- Apprentice Lawyer
Judiciary must not waste precious time on contempt hearings which can otherwise be utilised for hearing important questions of law, Justice SS Shinde of Bombay High Court remarked on Tuesday adding that courts and judges must be open to criticism from public.
Contempt of court powers, he said, should be used only as a last resort and weapon and should not be used against a layperson criticising courts or judges.
The remarks were made in the context of arguments advanced by advocate Dr. Abhinav Chandrachud on freedom of speech and expression.
The Bench which also comprised Justice MS Karnik was hearing a plea by Sunaina Holey, accused of passing objectionable comments against Maharashtra Chief Minister Uddhav Thackeray and Cabinet Minister Aaditya Thackeray.

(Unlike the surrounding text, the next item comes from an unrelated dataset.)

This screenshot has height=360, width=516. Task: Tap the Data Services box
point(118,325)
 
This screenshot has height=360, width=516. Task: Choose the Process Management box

Dr. Chandrachud, representing Holey, was arguing on the importance of freedom of speech to express opinions against government officials, when the Bench opined that that individuals occupying positions of power must learn to tolerate criticism.
Extending the same yardstick to the judiciary, Justice Shinde said that courts should also learn to take critical opinions and statements against it.
He pointed out how the parliament has exclusive power to impeach a judge should they want to take an action against the judge.
However, if someone from the society makes a comment criticising a judge, then such criticism should be allowed, he added.
Chandrachud chimed in that people against whom action is taken get more attention than they would get otherwise. He gave an example of action being initiated against a comedian for statements which would have otherwise gone unnoticed, a veiled reference to stand up comedian Kunal Kamra against whom contempt of court is pending before Supreme Court.
On the facts of the case, it was Chandrachud's argument that an opinion of an individual can be interpreted differently by different people.
He submitted that Holey was just trying to express her opinion using an "abusive epithet" which was merely an expression of emotion and not something objectionable.
He quoted from a United States Supreme Court judgment - "one man's vulgarity is another's lyric" to submit that what may seem objectionable to one person may not appear so to another.
Chandrachud also submitted that there was an element of malafide in the actions of the Mumbai police since they were targeting Holey who had certain ideologies and beliefs.
The Court however pointed out that "even in mature democracies, the freedom (freedom of speech) was not absolute".
"I have a fundamental right to exercise, however while exercising that right, I must ensure that my brother's right is not infringed. This is not happening in many cases. And then they come under Article 19 (of Constitution of India)," Justice Shinde remarked.
The case will be taken up next on December 17.